§ **GIVEN RECORDS**
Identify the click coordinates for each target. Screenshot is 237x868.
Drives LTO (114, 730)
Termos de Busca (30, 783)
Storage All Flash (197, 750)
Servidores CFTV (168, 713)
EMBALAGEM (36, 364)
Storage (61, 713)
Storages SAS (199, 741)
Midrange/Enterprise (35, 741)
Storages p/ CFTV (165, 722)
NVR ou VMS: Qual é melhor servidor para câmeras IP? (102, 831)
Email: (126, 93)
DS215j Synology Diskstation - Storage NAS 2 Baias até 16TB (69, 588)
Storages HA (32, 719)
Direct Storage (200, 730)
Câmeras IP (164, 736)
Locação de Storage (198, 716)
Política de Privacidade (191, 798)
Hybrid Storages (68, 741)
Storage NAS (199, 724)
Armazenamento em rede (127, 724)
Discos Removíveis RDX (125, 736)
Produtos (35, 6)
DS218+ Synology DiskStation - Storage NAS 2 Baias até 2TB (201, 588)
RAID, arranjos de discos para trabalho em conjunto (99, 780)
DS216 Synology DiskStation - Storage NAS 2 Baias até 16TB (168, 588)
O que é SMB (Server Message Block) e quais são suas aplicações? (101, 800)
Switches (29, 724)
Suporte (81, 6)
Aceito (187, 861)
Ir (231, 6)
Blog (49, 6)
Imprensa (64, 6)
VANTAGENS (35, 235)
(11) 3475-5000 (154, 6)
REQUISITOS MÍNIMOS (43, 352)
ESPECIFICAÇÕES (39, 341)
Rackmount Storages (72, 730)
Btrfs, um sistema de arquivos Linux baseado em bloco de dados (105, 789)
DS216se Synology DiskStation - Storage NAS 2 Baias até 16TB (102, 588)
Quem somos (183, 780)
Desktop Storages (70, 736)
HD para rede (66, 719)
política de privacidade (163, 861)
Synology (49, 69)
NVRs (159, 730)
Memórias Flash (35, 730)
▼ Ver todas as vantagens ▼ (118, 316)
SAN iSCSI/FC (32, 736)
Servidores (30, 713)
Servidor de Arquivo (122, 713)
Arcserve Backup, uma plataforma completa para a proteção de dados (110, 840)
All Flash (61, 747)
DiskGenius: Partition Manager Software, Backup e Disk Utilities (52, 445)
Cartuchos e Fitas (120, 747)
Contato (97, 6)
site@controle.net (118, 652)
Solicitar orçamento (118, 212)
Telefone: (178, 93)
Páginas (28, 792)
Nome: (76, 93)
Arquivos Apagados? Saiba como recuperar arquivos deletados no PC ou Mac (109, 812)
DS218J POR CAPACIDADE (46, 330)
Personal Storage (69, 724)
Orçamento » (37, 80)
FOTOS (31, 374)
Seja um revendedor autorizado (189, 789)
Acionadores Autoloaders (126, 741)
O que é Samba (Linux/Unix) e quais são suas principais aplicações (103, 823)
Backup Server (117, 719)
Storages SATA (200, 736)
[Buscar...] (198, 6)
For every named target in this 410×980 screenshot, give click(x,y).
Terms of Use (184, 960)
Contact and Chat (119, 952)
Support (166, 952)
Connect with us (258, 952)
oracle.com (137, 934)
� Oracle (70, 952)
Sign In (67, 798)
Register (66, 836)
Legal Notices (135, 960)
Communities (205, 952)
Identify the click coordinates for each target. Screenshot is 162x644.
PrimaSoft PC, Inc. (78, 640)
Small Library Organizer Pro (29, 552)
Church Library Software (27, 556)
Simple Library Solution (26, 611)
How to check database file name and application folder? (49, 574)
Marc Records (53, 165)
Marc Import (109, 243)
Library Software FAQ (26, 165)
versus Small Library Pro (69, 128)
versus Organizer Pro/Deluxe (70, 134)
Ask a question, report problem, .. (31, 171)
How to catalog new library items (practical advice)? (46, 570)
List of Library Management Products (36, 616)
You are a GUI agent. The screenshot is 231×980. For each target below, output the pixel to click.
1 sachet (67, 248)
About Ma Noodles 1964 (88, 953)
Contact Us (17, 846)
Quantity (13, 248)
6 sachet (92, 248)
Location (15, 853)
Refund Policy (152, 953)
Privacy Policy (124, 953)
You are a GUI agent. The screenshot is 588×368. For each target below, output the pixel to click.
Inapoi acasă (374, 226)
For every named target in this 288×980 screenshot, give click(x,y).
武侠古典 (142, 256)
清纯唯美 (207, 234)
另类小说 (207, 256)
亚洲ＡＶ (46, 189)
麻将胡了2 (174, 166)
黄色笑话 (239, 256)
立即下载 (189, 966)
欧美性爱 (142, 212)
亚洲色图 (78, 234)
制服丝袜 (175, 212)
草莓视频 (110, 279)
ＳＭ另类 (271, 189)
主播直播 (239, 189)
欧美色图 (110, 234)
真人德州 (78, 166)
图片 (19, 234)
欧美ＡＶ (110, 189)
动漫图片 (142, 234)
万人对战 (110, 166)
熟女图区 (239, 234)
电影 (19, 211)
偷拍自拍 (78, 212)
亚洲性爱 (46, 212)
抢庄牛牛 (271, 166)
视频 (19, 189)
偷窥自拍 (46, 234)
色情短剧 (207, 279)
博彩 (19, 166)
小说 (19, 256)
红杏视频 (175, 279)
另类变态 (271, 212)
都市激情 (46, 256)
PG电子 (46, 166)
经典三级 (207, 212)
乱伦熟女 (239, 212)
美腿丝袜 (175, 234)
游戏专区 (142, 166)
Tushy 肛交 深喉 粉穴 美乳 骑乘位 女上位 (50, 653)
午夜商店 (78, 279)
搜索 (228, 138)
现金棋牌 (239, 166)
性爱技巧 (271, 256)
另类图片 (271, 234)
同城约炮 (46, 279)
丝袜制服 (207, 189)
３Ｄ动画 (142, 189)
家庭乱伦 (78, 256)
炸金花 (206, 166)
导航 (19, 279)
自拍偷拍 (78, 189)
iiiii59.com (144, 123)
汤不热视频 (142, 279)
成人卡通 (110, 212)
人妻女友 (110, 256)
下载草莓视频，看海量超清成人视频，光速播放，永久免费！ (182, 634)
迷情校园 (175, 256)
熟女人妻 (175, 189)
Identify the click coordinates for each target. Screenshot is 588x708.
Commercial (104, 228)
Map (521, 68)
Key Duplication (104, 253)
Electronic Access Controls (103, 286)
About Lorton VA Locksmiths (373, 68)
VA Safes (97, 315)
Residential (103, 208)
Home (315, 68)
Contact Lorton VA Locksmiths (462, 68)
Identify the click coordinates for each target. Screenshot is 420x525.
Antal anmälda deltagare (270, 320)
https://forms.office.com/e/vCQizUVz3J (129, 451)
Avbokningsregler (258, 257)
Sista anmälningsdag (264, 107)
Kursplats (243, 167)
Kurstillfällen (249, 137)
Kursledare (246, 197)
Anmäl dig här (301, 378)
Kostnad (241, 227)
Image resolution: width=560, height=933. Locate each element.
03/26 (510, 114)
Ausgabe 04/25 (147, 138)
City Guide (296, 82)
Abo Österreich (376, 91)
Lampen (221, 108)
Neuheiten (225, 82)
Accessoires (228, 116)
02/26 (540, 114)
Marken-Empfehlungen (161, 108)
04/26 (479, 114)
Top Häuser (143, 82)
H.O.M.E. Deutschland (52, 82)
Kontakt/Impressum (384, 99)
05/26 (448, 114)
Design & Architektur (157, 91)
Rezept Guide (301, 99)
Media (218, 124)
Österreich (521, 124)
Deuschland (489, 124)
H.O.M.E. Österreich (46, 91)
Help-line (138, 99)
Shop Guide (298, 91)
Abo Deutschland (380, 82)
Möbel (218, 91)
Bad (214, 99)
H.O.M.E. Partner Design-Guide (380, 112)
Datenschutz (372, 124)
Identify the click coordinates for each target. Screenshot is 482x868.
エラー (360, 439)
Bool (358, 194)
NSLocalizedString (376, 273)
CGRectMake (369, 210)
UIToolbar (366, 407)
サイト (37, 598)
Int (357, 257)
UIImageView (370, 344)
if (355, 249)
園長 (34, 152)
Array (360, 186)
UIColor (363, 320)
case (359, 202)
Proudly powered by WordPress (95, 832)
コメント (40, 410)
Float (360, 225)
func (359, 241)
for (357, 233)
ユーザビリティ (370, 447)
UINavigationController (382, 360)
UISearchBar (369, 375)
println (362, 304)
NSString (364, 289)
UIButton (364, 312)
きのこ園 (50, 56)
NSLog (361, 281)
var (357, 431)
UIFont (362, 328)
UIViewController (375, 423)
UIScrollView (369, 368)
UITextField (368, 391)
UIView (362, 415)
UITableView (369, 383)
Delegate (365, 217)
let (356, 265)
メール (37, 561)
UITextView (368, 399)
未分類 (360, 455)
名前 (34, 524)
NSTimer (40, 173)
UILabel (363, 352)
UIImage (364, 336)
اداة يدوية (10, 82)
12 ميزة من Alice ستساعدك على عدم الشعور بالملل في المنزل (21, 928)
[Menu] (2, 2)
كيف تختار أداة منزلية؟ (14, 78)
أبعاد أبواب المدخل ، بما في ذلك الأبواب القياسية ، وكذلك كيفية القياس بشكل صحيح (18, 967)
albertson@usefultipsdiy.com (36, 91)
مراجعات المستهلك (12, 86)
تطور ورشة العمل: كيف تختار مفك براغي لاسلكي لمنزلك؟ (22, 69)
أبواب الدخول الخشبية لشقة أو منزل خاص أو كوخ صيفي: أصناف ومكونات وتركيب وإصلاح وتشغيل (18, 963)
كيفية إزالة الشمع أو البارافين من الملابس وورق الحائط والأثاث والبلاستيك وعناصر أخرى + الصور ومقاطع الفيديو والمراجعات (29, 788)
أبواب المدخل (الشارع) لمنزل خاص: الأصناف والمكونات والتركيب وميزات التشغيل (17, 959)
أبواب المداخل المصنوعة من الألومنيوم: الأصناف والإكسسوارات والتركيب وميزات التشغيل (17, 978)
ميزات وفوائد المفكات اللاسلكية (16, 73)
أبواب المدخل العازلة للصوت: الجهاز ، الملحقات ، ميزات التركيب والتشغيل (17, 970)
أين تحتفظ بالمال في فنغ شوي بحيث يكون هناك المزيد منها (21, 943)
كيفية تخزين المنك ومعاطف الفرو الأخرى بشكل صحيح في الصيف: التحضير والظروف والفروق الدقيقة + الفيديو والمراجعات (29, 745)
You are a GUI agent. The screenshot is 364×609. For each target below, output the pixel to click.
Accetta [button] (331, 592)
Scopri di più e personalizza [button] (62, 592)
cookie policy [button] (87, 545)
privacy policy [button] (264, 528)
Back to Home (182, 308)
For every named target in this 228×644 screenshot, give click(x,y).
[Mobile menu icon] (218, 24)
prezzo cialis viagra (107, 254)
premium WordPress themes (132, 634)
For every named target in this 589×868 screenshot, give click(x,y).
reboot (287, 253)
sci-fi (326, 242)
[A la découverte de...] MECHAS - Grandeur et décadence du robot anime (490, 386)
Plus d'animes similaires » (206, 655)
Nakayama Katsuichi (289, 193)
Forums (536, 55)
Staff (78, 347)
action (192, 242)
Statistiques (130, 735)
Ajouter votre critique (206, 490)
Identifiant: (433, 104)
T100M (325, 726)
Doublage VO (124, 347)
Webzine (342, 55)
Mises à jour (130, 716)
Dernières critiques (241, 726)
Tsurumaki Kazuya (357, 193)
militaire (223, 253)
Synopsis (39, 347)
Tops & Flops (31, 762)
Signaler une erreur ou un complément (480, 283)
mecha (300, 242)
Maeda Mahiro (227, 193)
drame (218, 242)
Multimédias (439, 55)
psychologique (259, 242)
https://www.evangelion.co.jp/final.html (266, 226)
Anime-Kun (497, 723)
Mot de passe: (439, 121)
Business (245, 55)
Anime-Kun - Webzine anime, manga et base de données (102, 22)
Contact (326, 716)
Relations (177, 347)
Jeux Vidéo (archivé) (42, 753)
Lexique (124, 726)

§ **SHORT EXERCISE**
Please output the items without any change, starting at the line that contains "Arquivos Apagados? Saiba" and ending at the line that contains "麻将胡了2 (174, 166)", with both of those lines included.

§ **ANSWER TO THIS TASK**
Arquivos Apagados? Saiba como recuperar arquivos deletados no PC ou Mac (109, 812)
DS218J POR CAPACIDADE (46, 330)
Personal Storage (69, 724)
Orçamento » (37, 80)
FOTOS (31, 374)
Seja um revendedor autorizado (189, 789)
Acionadores Autoloaders (126, 741)
O que é Samba (Linux/Unix) e quais são suas principais aplicações (103, 823)
Backup Server (117, 719)
Storages SATA (200, 736)
[Buscar...] (198, 6)
For every named target in this 410×980 screenshot, give click(x,y).
Terms of Use (184, 960)
Contact and Chat (119, 952)
Support (166, 952)
Connect with us (258, 952)
oracle.com (137, 934)
� Oracle (70, 952)
Sign In (67, 798)
Register (66, 836)
Legal Notices (135, 960)
Communities (205, 952)
Identify the click coordinates for each target. Screenshot is 162x644.
PrimaSoft PC, Inc. (78, 640)
Small Library Organizer Pro (29, 552)
Church Library Software (27, 556)
Simple Library Solution (26, 611)
How to check database file name and application folder? (49, 574)
Marc Records (53, 165)
Marc Import (109, 243)
Library Software FAQ (26, 165)
versus Small Library Pro (69, 128)
versus Organizer Pro/Deluxe (70, 134)
Ask a question, report problem, .. (31, 171)
How to catalog new library items (practical advice)? (46, 570)
List of Library Management Products (36, 616)
You are a GUI agent. The screenshot is 231×980. For each target below, output the pixel to click.
1 sachet (67, 248)
About Ma Noodles 1964 (88, 953)
Contact Us (17, 846)
Quantity (13, 248)
6 sachet (92, 248)
Location (15, 853)
Refund Policy (152, 953)
Privacy Policy (124, 953)
You are a GUI agent. The screenshot is 588×368. For each target below, output the pixel to click.
Inapoi acasă (374, 226)
For every named target in this 288×980 screenshot, give click(x,y).
武侠古典 (142, 256)
清纯唯美 (207, 234)
另类小说 (207, 256)
亚洲ＡＶ (46, 189)
麻将胡了2 (174, 166)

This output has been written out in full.